Immer wieder wird unser Rechtsbewusstsein herausgefordert. Lässt man die Großen laufen? Wird mit zweierlei Maß gemessen? Seit den sechziger Jahren werfen spektakuläre Justizentscheidungen solche Fragen auf. Damals schon kapitulierten Staatsanwaltschaften und Gerichte vor schwierigen Wirtschaftsstrafsachen. Sie wurden ebenso wie Verkehrsverfahren ohne gesetzliche Handhabe wegen Geringfügigkeit eingestellt. Mit den hohen Bußgeldzahlungen bedachte man dann einen gegen Alkoholgefahren präventiv wirkenden Verein.

Das eindrucksvollste Beispiel dafür, wie ein gerichtliches Strafverfahren damals am Recht vorbei eingestellt wurde, war der berüchtigte Contergan-Prozess gegen Verantwortliche der Chemie-Firma Grünenthal wegen der Schädigung Ungeborener. Eine Stiftung erhielt zur Entschädigung der Kinder vom Hersteller des Schlafmittels und vom Staat jeweils mehr als hundert Millionen Mark. Der Gesetzgeber bestätigte die "normative Kraft des Faktischen": Paragraf 153a der Strafprozessordnung ließ nun offiziell solche Verfahrenseinstellungen nach Geld- oder anderen Leistungen durch Staatsanwaltschaften oder Gerichte zu, wenn dadurch das öffentliche Interesse an der Strafverfolgung beseitigt werden kann und die Schwere der Schuld nicht entgegensteht.

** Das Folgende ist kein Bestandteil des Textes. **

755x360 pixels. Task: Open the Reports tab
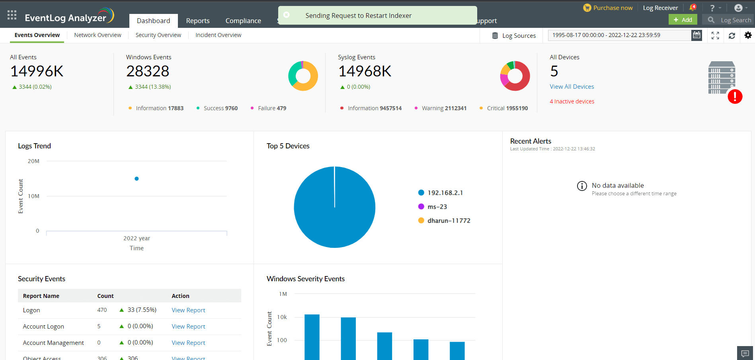point(197,21)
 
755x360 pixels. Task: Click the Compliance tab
point(243,21)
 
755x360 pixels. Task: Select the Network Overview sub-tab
point(98,35)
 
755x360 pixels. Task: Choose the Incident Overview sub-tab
point(218,35)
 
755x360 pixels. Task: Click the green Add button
point(683,19)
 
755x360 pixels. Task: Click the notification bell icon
point(692,8)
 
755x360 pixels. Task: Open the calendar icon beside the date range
point(696,35)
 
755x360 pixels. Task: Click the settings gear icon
point(748,35)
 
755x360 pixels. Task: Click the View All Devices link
point(572,86)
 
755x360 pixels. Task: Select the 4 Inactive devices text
point(572,101)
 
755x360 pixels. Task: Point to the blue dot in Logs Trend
point(137,179)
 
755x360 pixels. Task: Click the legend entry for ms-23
point(437,206)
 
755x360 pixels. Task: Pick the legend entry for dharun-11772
point(448,220)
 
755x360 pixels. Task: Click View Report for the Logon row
point(188,310)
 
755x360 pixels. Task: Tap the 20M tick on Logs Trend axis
point(33,161)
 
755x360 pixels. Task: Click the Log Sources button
point(514,35)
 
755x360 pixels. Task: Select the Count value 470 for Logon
point(102,310)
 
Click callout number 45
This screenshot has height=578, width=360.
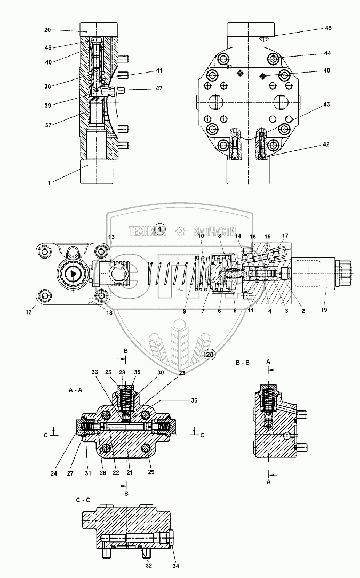click(328, 28)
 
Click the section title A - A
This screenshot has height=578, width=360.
click(76, 390)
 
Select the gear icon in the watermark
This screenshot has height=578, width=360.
click(180, 231)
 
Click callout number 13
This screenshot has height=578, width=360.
click(111, 237)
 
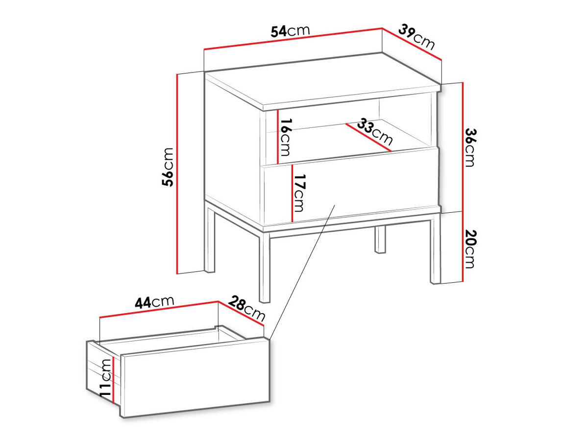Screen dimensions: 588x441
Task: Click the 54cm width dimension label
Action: (x=290, y=31)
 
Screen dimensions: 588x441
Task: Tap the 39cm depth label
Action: (x=416, y=37)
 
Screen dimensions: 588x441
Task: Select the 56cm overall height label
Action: (x=168, y=167)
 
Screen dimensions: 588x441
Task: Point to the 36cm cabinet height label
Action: (x=470, y=147)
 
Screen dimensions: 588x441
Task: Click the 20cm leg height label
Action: (x=470, y=249)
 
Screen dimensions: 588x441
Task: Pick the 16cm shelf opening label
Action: (x=286, y=137)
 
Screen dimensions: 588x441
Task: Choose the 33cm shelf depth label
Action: (x=375, y=131)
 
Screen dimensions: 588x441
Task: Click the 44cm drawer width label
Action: (x=154, y=302)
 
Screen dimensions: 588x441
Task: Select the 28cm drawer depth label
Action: (x=247, y=308)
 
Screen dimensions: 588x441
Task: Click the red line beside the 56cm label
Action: (x=177, y=174)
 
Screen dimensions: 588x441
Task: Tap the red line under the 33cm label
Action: (x=368, y=138)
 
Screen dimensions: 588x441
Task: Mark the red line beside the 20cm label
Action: (x=463, y=246)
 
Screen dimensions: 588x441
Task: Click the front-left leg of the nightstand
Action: (x=265, y=268)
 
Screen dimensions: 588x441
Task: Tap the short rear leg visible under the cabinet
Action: (x=380, y=240)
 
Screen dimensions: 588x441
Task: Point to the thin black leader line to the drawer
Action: (x=302, y=272)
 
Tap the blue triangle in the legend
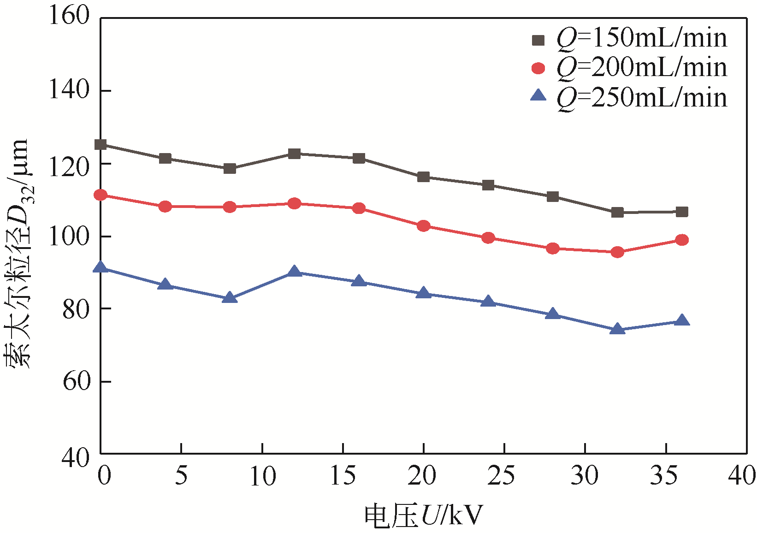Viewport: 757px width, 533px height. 538,96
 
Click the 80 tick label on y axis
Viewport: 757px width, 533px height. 75,309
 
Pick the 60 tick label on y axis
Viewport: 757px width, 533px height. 75,382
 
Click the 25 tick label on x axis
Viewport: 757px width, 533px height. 503,475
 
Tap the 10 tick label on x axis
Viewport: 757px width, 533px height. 262,475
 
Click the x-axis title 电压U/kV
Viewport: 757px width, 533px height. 423,515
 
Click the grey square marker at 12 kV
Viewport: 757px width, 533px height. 294,154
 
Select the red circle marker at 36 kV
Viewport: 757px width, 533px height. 682,240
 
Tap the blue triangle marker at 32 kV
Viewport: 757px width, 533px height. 617,329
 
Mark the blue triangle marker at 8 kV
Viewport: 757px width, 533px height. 230,298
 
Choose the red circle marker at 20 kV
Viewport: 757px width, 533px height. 423,226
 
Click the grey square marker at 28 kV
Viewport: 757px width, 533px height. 553,197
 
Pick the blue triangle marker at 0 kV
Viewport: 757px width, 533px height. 101,268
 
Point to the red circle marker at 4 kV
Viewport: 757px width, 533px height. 165,207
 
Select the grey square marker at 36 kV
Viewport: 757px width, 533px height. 682,212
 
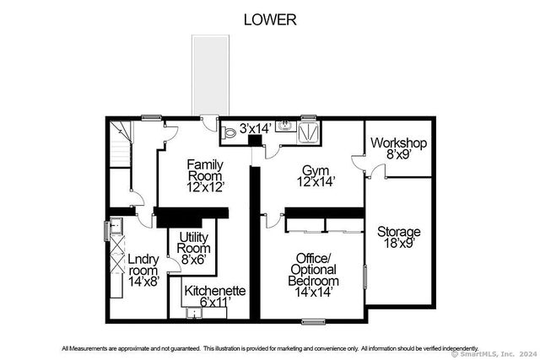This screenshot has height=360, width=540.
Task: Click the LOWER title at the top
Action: coord(270,19)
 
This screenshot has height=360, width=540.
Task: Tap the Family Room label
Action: coord(205,170)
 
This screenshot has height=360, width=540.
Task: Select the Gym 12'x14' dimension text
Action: coord(316,182)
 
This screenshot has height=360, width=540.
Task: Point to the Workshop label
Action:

Auf diese Weise konnten auch die beschuldigten Politiker im seinerzeit größten Korruptionsskandal wegen unrechtmäßig erlangter Parteispenden, mit denen Friedrich Karl Flick die politische Landschaft gepflegt hatte, ihre Strafverfahren hinter sich bringen. Ebenso entließ die Justiz Altkanzler Kohl aus dem späteren Parteispendenverfahren. Auf die gleiche Art gelang es im vergangenen November den Angeklagten Ackermann, Esser und vier weiteren im Düsseldorfer Mannesmann-Prozess, nach mehr als fünf Jahren des Verfahrens das Gericht mit reiner Weste zu verlassen - freilich um einige Millionen Euro erleichtert.

Damit nicht genug. Das Dealen frisst sich wie ein Krebsgeschwür immer mehr in den Strafprozess, bis in Strafurteile und Strafen. Sie sind allzu oft schon vorher zwischen Gericht, Verteidigern und Staatsanwaltschaft ausgehandelt. Da ist es ganz gleich, ob es sich nun um Wirtschafts-, Umwelt-, Betäubungsmittel-, Betrugs-, Untreue-, Steuer-, Arzt- oder auch Strafsachen organisierter Kriminalität handelt. Meist kommt es in Verfahren gegen Prominente zu solchen Absprachen, seltener bei kleinen Ganoven. Aber immer ohne jede gesetzliche Grundlage.

In den USA kennt man das längst unter dem Namen plea bargaining . Das ist ein - allerdings gesetzlich abgesicherter - Schuldhandel. Dort werden 90 Prozent aller Strafverfahren zwischen Anwalt und Staatsanwalt einvernehmlich geregelt und vom Gericht besiegelt, ohne Hauptverhandlung vor der Jury. Selbst in Mordsachen sieht sich mancher Angeklagte zum Geständnis genötigt unter dem Versprechen des Staatsanwalts, dafür auf die Forderung nach der Todesstrafe zu verzichten - mit der Folge, dass manch falsches Urteil gefällt wurde.